EXERCISE REQUIREMENTS: Leave every picture out and print exactly the lines that run from the one containing "Where should I click to: Select" to the end of the listing.
Segment Open
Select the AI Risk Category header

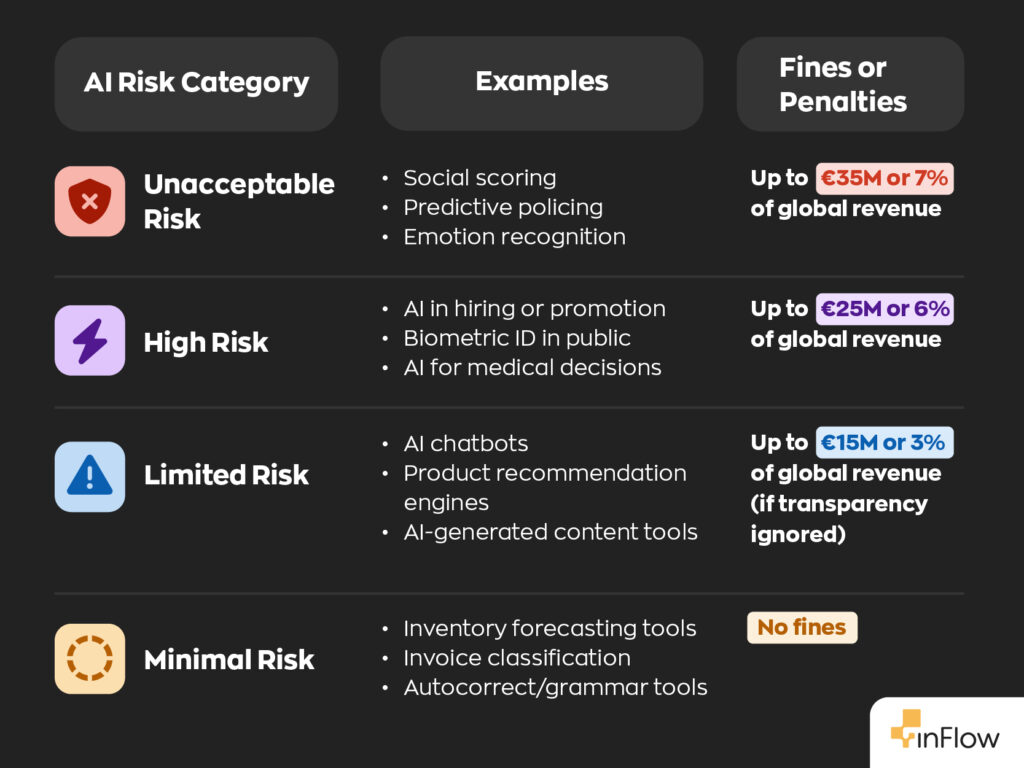click(x=196, y=83)
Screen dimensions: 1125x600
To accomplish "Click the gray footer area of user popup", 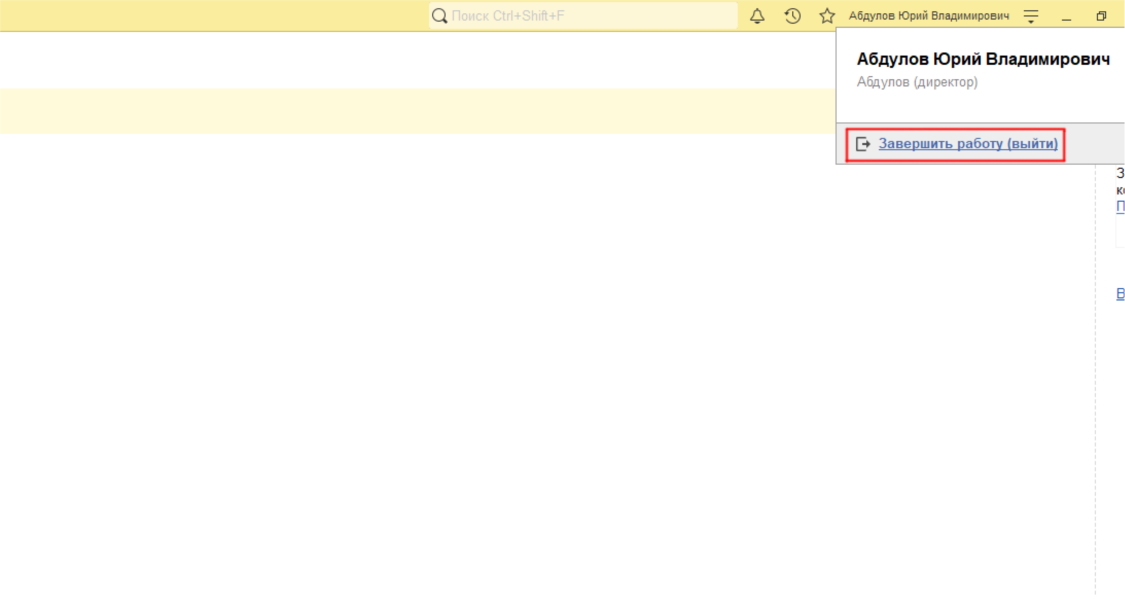I will [x=1090, y=144].
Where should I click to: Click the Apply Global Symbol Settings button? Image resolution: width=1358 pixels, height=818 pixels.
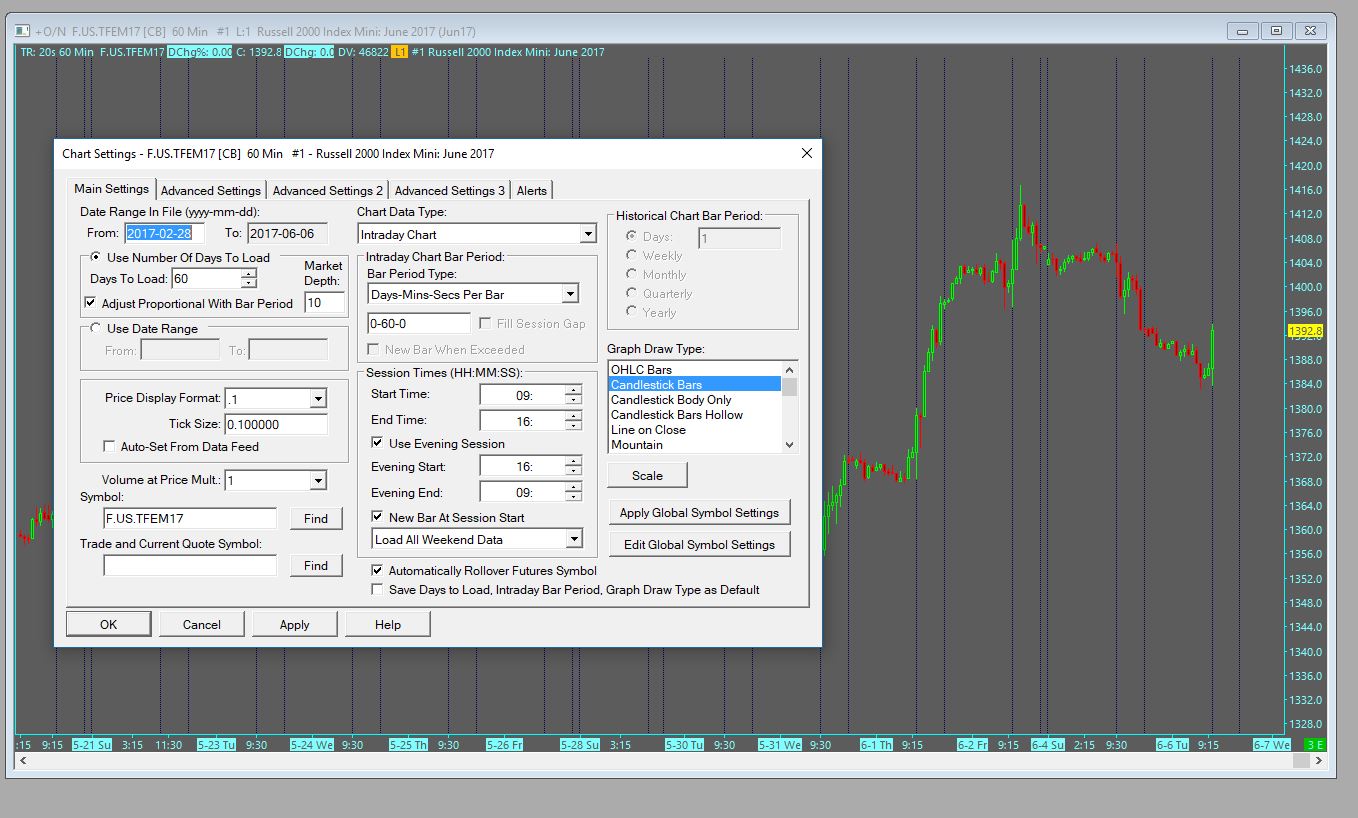698,512
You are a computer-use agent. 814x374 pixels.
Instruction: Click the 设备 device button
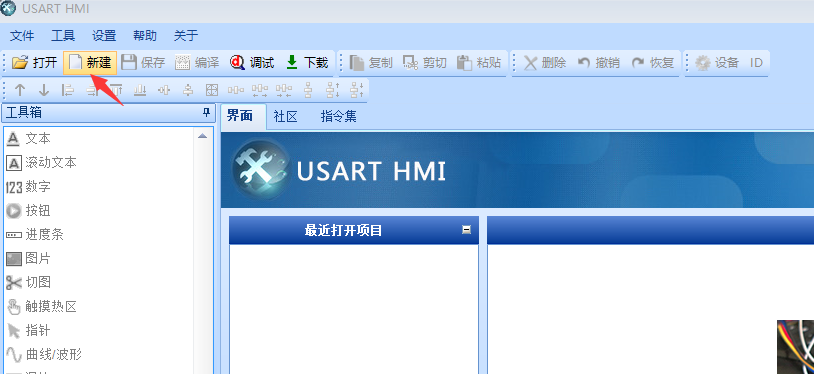click(716, 63)
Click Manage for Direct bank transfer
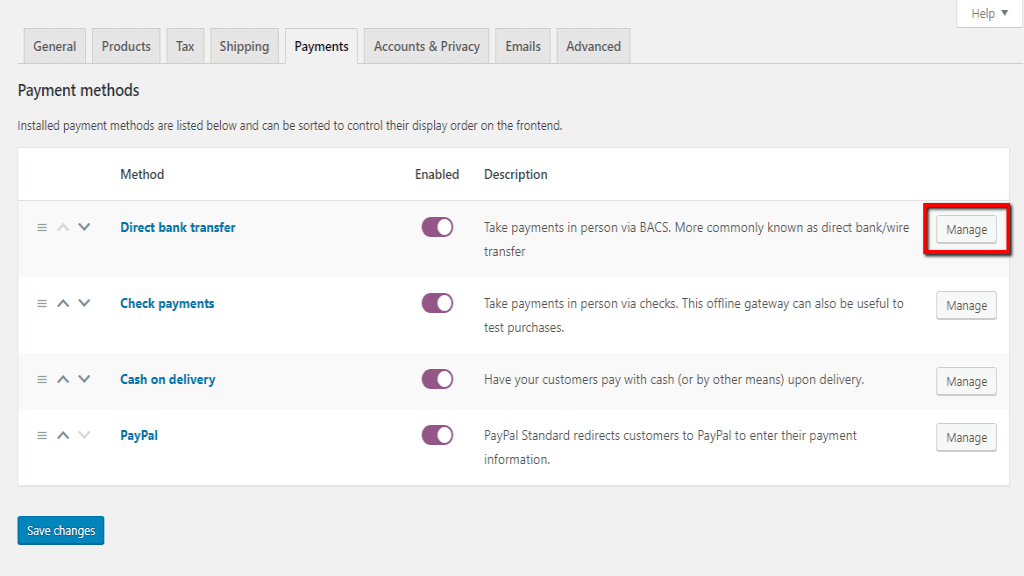1024x576 pixels. pyautogui.click(x=966, y=230)
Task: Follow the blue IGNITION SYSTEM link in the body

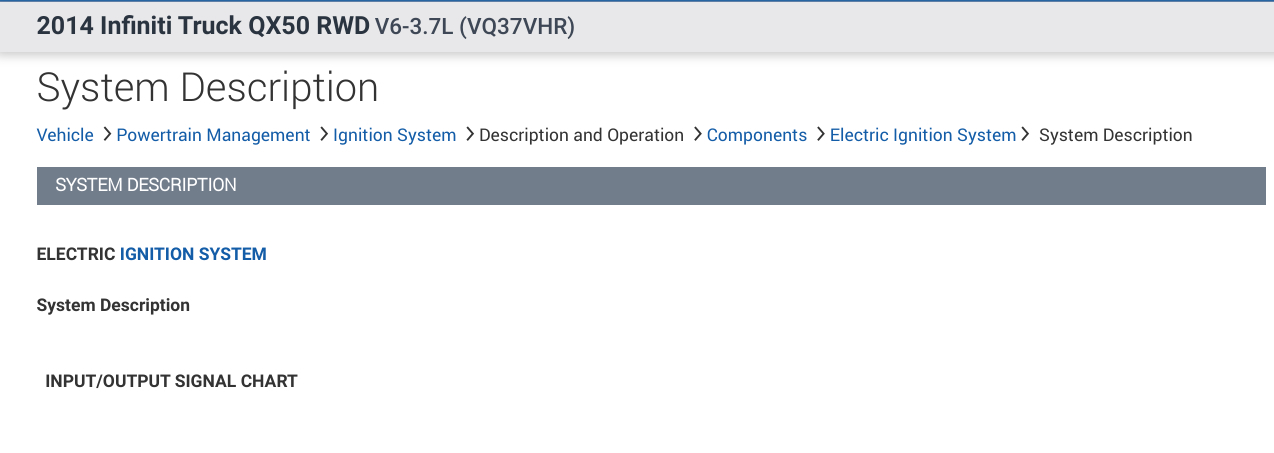Action: pyautogui.click(x=193, y=254)
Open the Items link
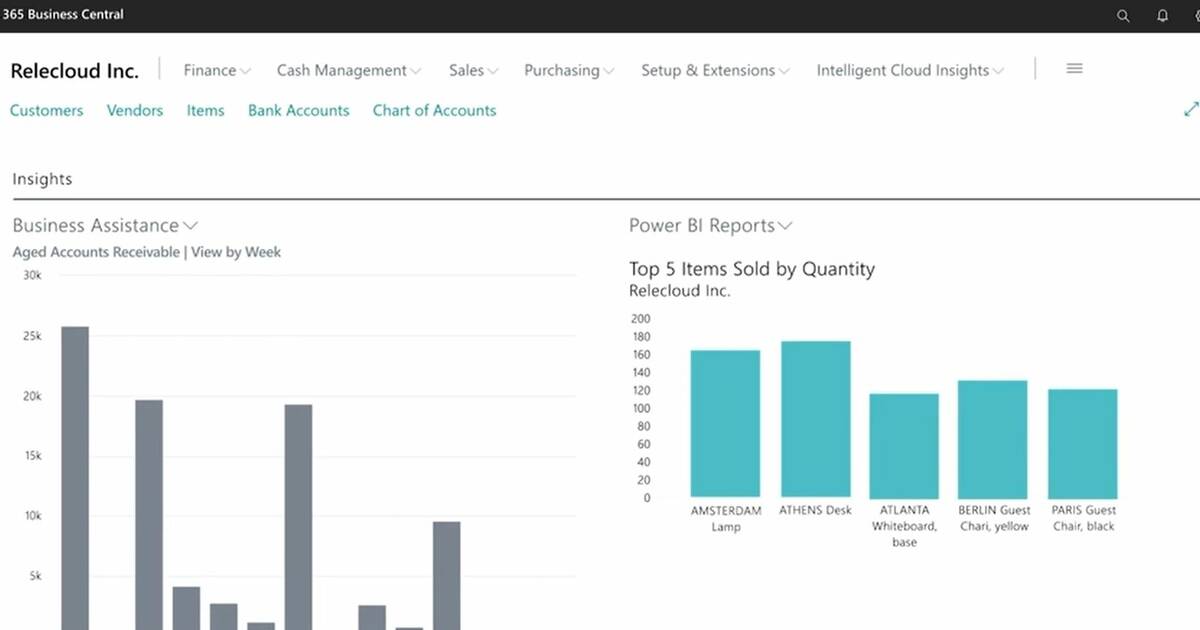1200x630 pixels. (205, 110)
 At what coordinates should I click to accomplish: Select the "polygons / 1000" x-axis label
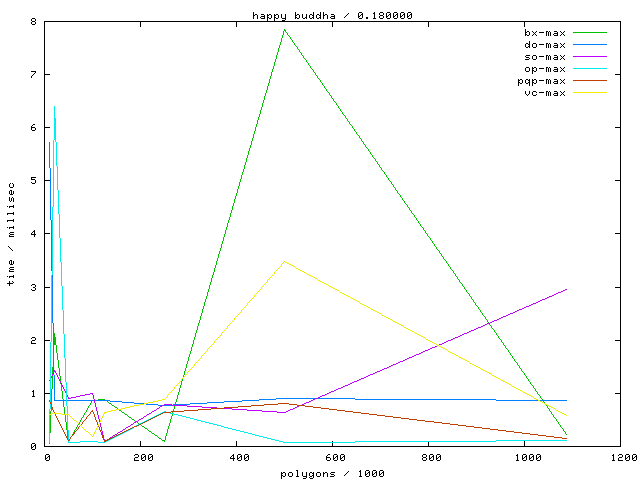(x=333, y=472)
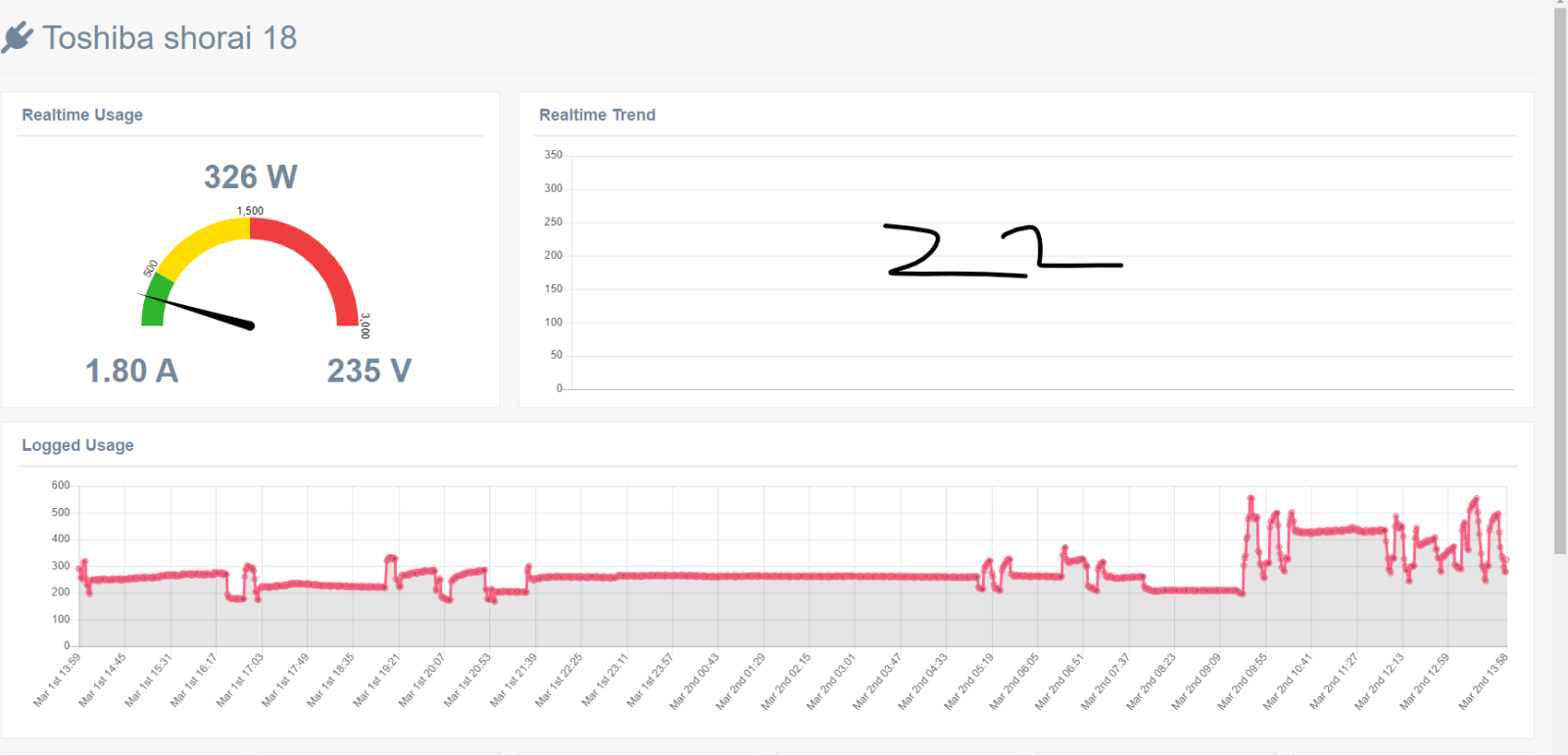
Task: Click the 235 V voltage reading
Action: (368, 371)
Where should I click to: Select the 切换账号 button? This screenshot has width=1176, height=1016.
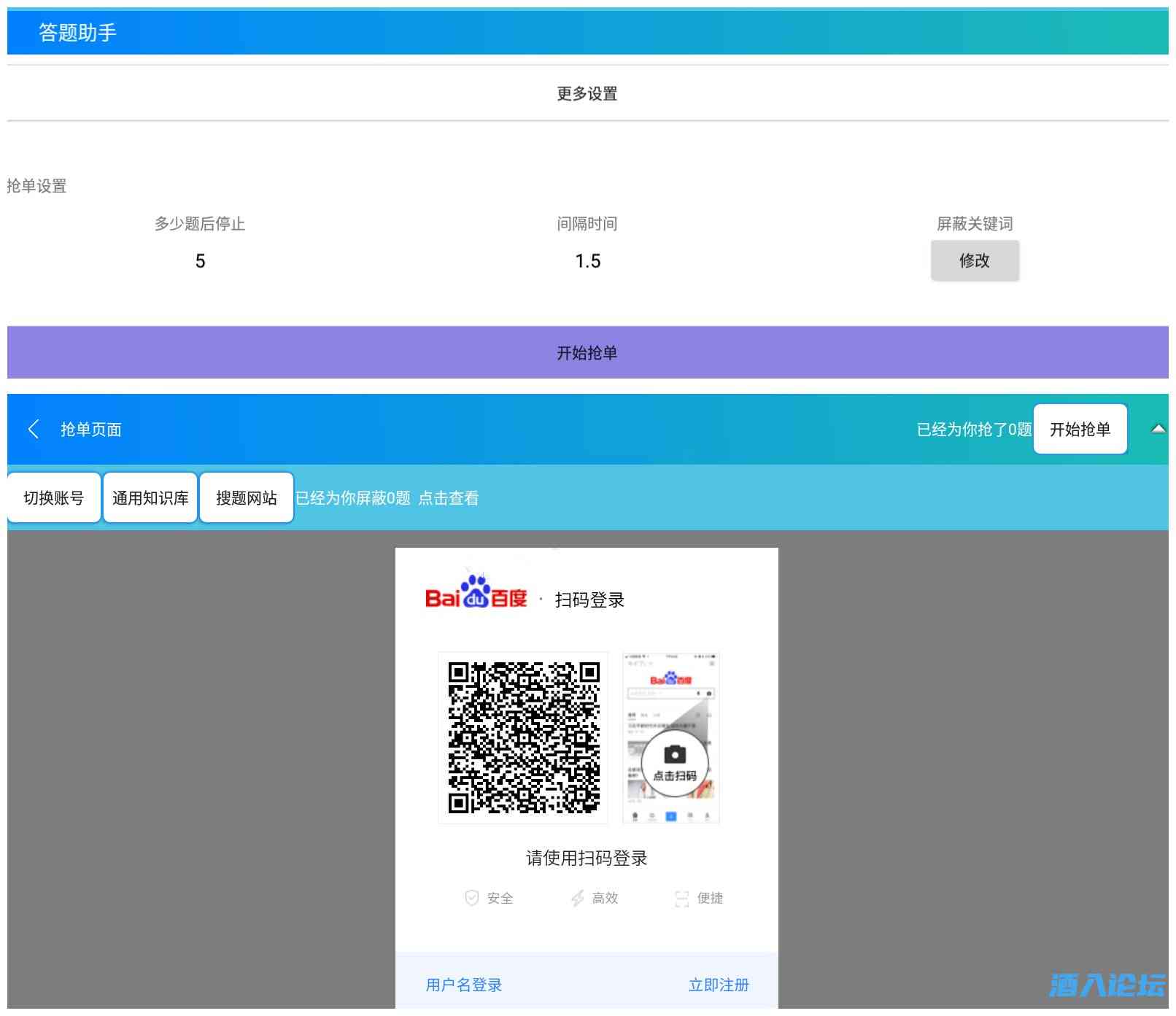click(x=54, y=498)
Segment Closed
YOUR SOLUTION:
Where should I click to: Select the 切换账号 button? This screenshot has width=1176, height=1016.
click(x=54, y=498)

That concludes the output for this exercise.